* TASK: Give back every one of the rows below, word for word and unchanged.
** Start of DATA SHOWN **
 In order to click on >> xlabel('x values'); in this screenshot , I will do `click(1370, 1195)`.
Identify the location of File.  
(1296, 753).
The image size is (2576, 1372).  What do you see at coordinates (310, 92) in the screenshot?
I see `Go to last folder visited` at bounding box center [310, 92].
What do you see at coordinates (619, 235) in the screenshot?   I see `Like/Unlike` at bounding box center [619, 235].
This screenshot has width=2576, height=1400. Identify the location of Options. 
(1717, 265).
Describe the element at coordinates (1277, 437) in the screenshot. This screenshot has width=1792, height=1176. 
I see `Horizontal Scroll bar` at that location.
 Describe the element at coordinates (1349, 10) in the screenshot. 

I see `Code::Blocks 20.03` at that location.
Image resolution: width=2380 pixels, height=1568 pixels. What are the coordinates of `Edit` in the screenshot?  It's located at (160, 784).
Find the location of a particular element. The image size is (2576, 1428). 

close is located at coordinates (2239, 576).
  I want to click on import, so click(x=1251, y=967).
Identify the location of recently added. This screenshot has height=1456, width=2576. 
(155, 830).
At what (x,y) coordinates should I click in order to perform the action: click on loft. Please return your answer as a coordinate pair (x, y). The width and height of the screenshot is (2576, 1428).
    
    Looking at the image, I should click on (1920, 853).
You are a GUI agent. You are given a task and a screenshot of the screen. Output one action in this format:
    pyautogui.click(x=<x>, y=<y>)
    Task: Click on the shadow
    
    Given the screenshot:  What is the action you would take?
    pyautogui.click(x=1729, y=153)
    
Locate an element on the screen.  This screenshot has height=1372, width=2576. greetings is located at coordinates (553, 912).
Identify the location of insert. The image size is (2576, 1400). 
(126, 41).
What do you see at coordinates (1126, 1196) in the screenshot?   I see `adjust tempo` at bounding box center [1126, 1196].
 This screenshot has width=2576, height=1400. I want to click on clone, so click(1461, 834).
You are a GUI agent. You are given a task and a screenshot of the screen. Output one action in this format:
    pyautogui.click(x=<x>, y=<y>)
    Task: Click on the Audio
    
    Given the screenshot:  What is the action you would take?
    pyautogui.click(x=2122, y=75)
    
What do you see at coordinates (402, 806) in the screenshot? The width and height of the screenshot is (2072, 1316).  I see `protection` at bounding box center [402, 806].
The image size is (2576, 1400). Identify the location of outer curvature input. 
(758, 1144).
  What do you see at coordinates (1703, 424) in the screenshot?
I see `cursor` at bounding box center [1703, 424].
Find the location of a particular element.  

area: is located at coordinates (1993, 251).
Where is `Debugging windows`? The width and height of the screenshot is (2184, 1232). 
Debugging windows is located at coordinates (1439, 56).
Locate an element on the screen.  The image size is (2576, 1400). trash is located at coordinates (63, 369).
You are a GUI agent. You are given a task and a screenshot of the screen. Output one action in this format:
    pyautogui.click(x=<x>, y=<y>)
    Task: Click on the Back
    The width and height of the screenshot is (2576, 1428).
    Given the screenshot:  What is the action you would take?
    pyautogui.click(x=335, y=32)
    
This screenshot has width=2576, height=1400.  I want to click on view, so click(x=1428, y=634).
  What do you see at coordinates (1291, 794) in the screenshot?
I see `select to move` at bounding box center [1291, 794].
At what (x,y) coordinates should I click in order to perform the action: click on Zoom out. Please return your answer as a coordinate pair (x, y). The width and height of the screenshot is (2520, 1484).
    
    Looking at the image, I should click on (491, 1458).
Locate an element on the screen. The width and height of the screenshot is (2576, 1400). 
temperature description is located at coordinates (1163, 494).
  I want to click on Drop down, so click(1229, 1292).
** End of DATA SHOWN **
* RESPONSE TO THIS TASK:
 In order to click on >> xlabel('x values'); in this screenshot , I will do `click(1370, 1195)`.
Identify the location of File.  
(1296, 753).
The image size is (2576, 1372).  What do you see at coordinates (310, 92) in the screenshot?
I see `Go to last folder visited` at bounding box center [310, 92].
What do you see at coordinates (619, 235) in the screenshot?   I see `Like/Unlike` at bounding box center [619, 235].
This screenshot has width=2576, height=1400. Identify the location of Options. 
(1717, 265).
Describe the element at coordinates (1277, 437) in the screenshot. This screenshot has width=1792, height=1176. 
I see `Horizontal Scroll bar` at that location.
 Describe the element at coordinates (1349, 10) in the screenshot. 

I see `Code::Blocks 20.03` at that location.
Image resolution: width=2380 pixels, height=1568 pixels. What are the coordinates of `Edit` in the screenshot?  It's located at (160, 784).
Find the location of a particular element. The image size is (2576, 1428). 

close is located at coordinates (2239, 576).
  I want to click on import, so click(x=1251, y=967).
Identify the location of recently added. This screenshot has height=1456, width=2576. 
(155, 830).
At what (x,y) coordinates should I click in order to perform the action: click on loft. Please return your answer as a coordinate pair (x, y). The width and height of the screenshot is (2576, 1428).
    
    Looking at the image, I should click on (1920, 853).
You are a GUI agent. You are given a task and a screenshot of the screen. Output one action in this format:
    pyautogui.click(x=<x>, y=<y>)
    Task: Click on the shadow
    
    Given the screenshot:  What is the action you would take?
    pyautogui.click(x=1729, y=153)
    
Locate an element on the screen.  This screenshot has height=1372, width=2576. greetings is located at coordinates (553, 912).
Identify the location of insert. The image size is (2576, 1400). 
(126, 41).
What do you see at coordinates (1126, 1196) in the screenshot?   I see `adjust tempo` at bounding box center [1126, 1196].
 This screenshot has width=2576, height=1400. I want to click on clone, so click(1461, 834).
You are a GUI agent. You are given a task and a screenshot of the screen. Output one action in this format:
    pyautogui.click(x=<x>, y=<y>)
    Task: Click on the Audio
    
    Given the screenshot:  What is the action you would take?
    pyautogui.click(x=2122, y=75)
    
What do you see at coordinates (402, 806) in the screenshot? The width and height of the screenshot is (2072, 1316).  I see `protection` at bounding box center [402, 806].
The image size is (2576, 1400). Identify the location of outer curvature input. 
(758, 1144).
  What do you see at coordinates (1703, 424) in the screenshot?
I see `cursor` at bounding box center [1703, 424].
Find the location of a particular element.  

area: is located at coordinates (1993, 251).
Where is `Debugging windows`? The width and height of the screenshot is (2184, 1232). 
Debugging windows is located at coordinates (1439, 56).
Locate an element on the screen.  The image size is (2576, 1400). trash is located at coordinates (63, 369).
You are a GUI agent. You are given a task and a screenshot of the screen. Output one action in this format:
    pyautogui.click(x=<x>, y=<y>)
    Task: Click on the Back
    The width and height of the screenshot is (2576, 1428).
    Given the screenshot:  What is the action you would take?
    pyautogui.click(x=335, y=32)
    
This screenshot has width=2576, height=1400.  I want to click on view, so click(x=1428, y=634).
  What do you see at coordinates (1291, 794) in the screenshot?
I see `select to move` at bounding box center [1291, 794].
At what (x,y) coordinates should I click in order to perform the action: click on Zoom out. Please return your answer as a coordinate pair (x, y). The width and height of the screenshot is (2520, 1484).
    
    Looking at the image, I should click on (491, 1458).
Locate an element on the screen. The width and height of the screenshot is (2576, 1400). 
temperature description is located at coordinates (1163, 494).
  I want to click on Drop down, so click(1229, 1292).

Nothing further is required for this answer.